参院選の投票日である7月20日は、王子で演奏会が開催されます。
芥川也寸志は芥川龍之介の三男で、ゴジラなどで有名な伊福部に学び数々の作品を残しました。
交響曲第1番や弦楽のためのトリプティークなどのシリアスな作品のほか、「八つ墓村」「八甲田山」といった映画音楽でも大活躍しました。
今回の演奏会ではスコアが紛失したとされていた「八つ墓村」のオリジナルスコアが見つかったことからその版での抜粋演奏が特に目玉ですし、交響三章や交響管弦楽のための音楽など、初期芥川のエネルギーを感じさせる作品などが並びます。
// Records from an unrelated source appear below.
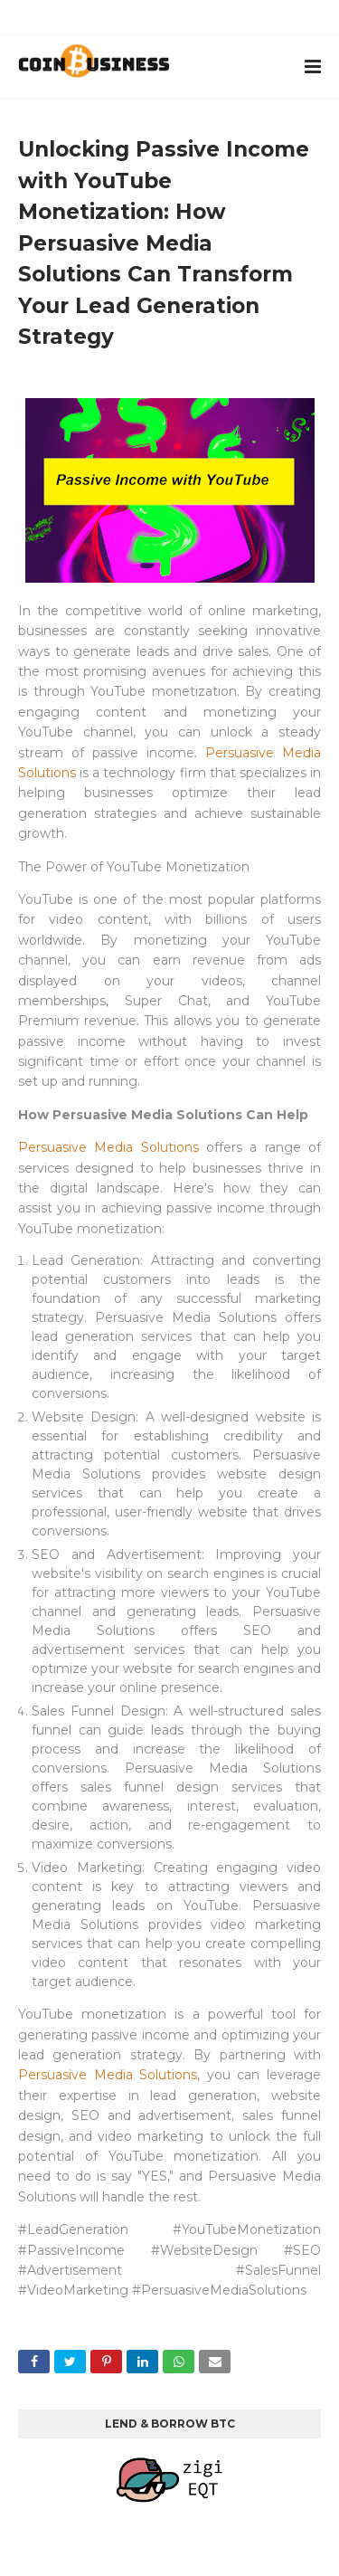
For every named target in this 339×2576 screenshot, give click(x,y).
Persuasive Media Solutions (108, 1147)
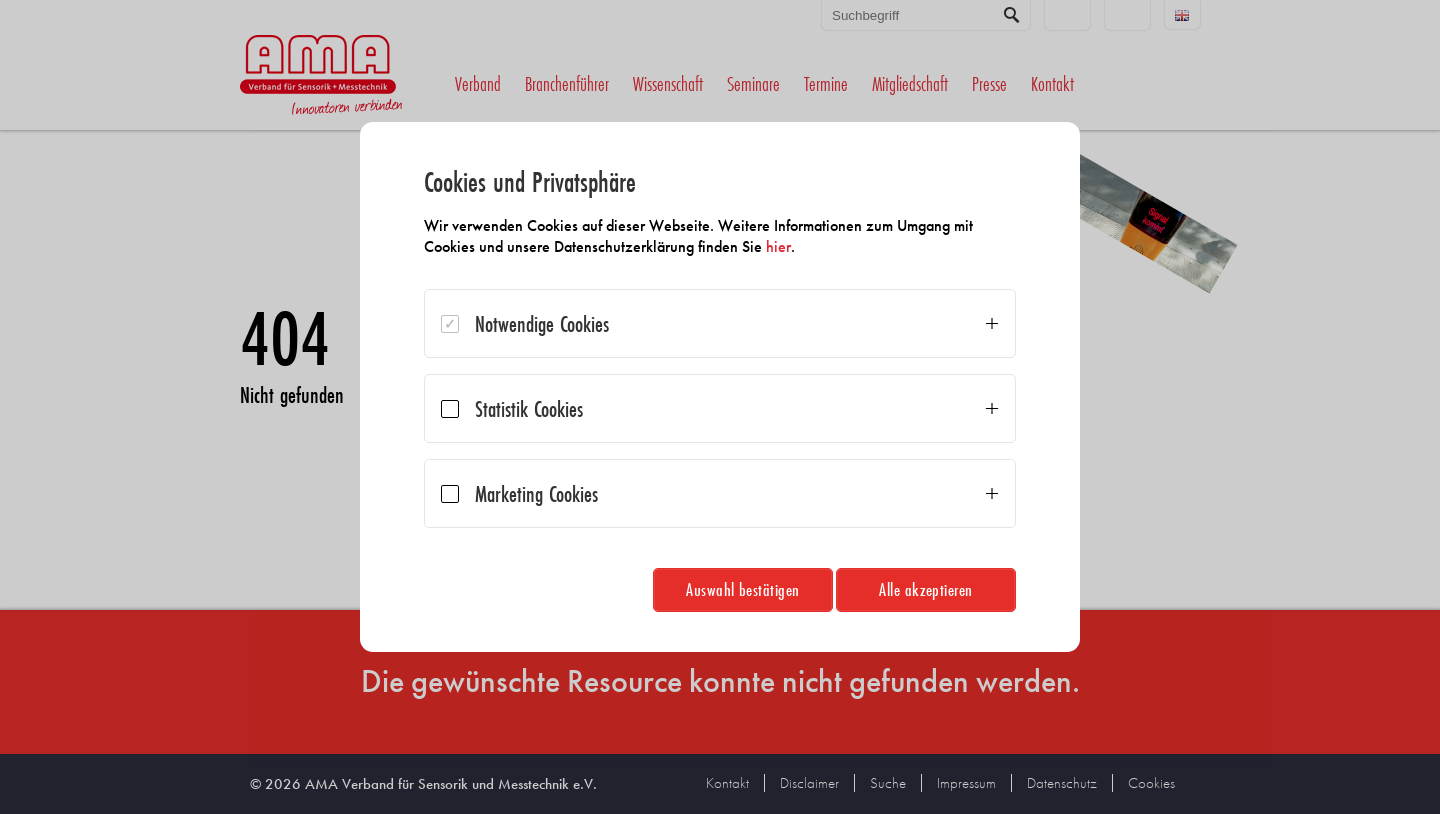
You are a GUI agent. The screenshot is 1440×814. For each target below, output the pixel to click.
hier (778, 246)
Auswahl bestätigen (743, 589)
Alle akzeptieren (926, 589)
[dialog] (720, 387)
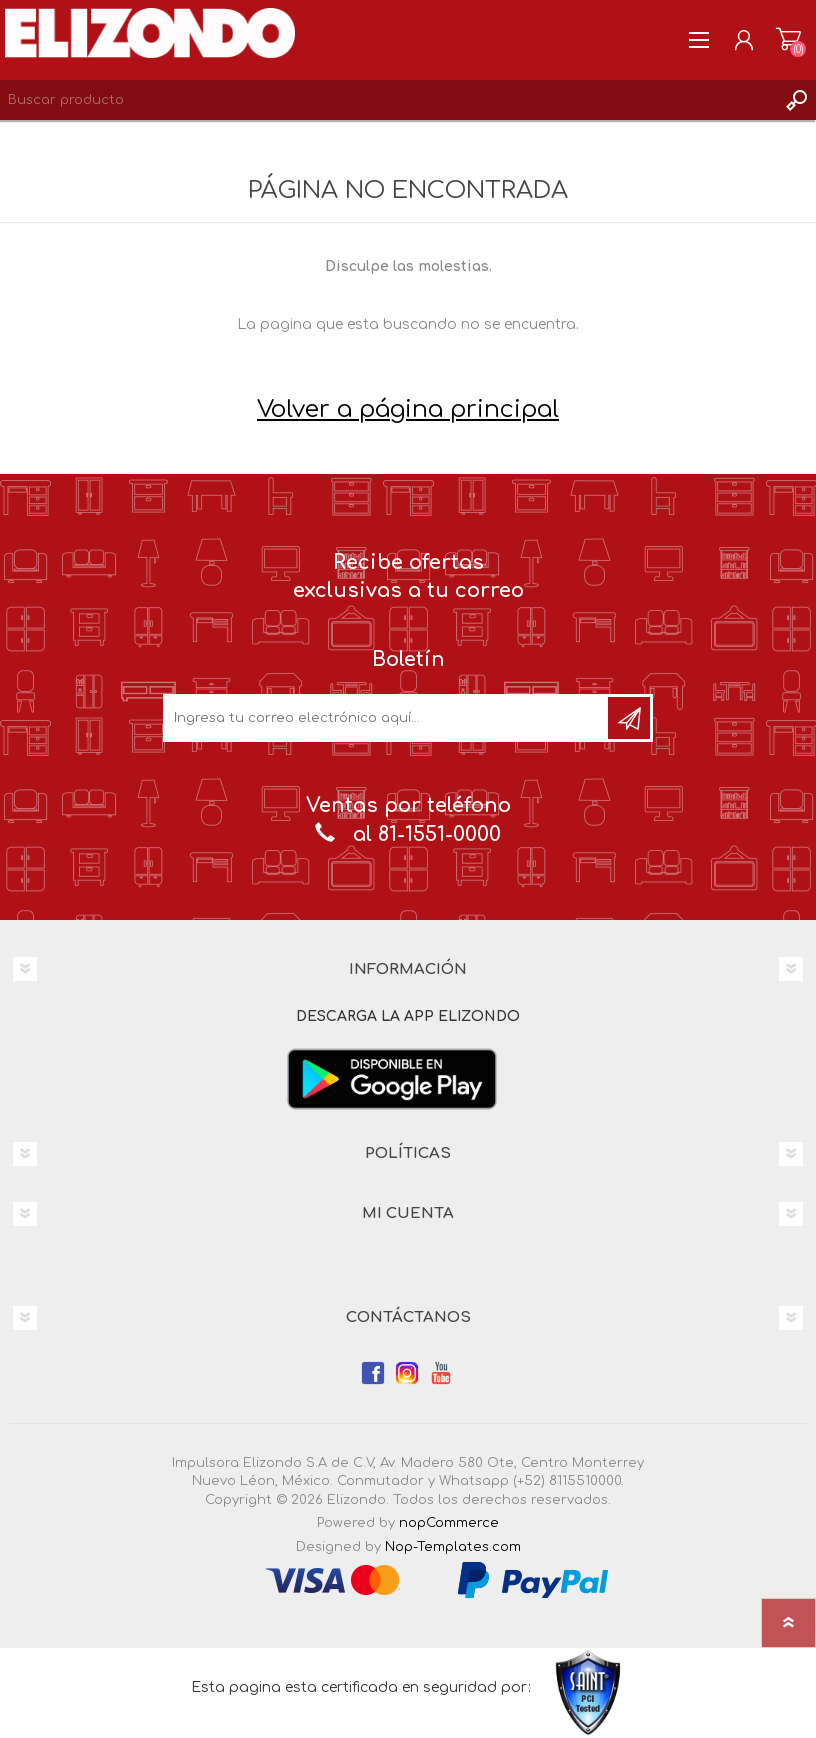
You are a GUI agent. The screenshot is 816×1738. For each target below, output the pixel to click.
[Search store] (388, 100)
遺作となった「いのち」は合唱を伴う規模の大きな曲で、これもたいへん貴重な機会。
父である芥川龍之介からはとっつきづらそう、ひねくれ者…という印象が若干あり、息子である也寸志もそういう面があるのかなと思ってしまいそうですが、聴いてみるとこれが純粋なかっこよさにあふれた名曲ばかりなのですね。
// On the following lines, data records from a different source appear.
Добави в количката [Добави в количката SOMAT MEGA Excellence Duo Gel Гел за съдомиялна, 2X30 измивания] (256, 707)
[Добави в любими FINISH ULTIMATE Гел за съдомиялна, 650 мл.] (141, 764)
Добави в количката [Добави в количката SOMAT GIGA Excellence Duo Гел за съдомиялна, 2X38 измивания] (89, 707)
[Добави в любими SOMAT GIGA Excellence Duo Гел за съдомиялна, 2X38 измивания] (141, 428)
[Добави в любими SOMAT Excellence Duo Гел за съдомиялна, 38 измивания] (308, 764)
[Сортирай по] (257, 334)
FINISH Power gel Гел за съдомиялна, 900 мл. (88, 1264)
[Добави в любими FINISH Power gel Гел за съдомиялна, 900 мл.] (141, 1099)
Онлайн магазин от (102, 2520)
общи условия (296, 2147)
30歳のころに当時国交がなかったソ連に密入国するなど破天荒な一面もあり、音楽としてもロシア的、また師である伊福部を踏まえた土俗的で時に暴力的なまでの力強さが魅力の作曲家です。特徴的なのがリズムの取り扱いで、伊福部の民族的なオスティナート(低音による繰り返し。ロックでいうなら単音ギターリフのようなもの)をさらに押し進め、なおかつ4拍子では割り切れないフレーズの繰り返しを執拗に当てはめるなどのモダンさも持ち合わせたなかなかに強烈な作風です。
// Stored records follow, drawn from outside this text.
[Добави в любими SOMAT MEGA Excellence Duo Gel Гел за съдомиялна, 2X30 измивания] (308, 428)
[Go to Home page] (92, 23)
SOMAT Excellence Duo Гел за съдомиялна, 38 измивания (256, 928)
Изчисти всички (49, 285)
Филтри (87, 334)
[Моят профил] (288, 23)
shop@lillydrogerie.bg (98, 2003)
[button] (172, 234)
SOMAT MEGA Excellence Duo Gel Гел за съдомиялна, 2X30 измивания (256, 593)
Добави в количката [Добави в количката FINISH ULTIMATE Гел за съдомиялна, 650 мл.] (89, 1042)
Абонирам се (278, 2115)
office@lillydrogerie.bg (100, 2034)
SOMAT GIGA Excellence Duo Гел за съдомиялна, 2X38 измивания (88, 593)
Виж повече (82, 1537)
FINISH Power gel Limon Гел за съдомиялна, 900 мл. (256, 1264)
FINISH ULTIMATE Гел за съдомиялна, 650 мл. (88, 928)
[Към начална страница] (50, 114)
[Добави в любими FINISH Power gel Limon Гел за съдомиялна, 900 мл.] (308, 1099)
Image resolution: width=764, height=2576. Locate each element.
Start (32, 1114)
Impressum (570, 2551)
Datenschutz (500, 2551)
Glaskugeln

私もクラシック演奏を趣味にしていた時期がありますが、弦楽のためのトリプティークには取り組んだことがあり、彼のメロディアスでありつつ土俗的、なのに理性的というロシア的バルトークとでもいうような音楽には惹かれていました。
近年再評価の機運が高まっており、交響曲第1番など再演される機会も増えてきています。
今回の演奏会は曲目もさることながら学生への支援策が手厚いところもポイントです。
一般はチケット5000円のところ、大学生は1000円。小中高生は事務局への問い合わせで100円で鑑賞可能とのこと。
オーケストラ・トリプティークは日本人作曲家の作品を演奏し継いでいくという志があり、今回もそういった動機によるものと思いますが、なかなかゲンダイオンガクのコンサートには足を運びづらいかと思われます。
めっちゃ安いし、選挙のついでに行ってみよう、と気軽に足を運んでみるというのはいかがでしょうか。
かっこいいオーケストラが聴けることうけあいですよ。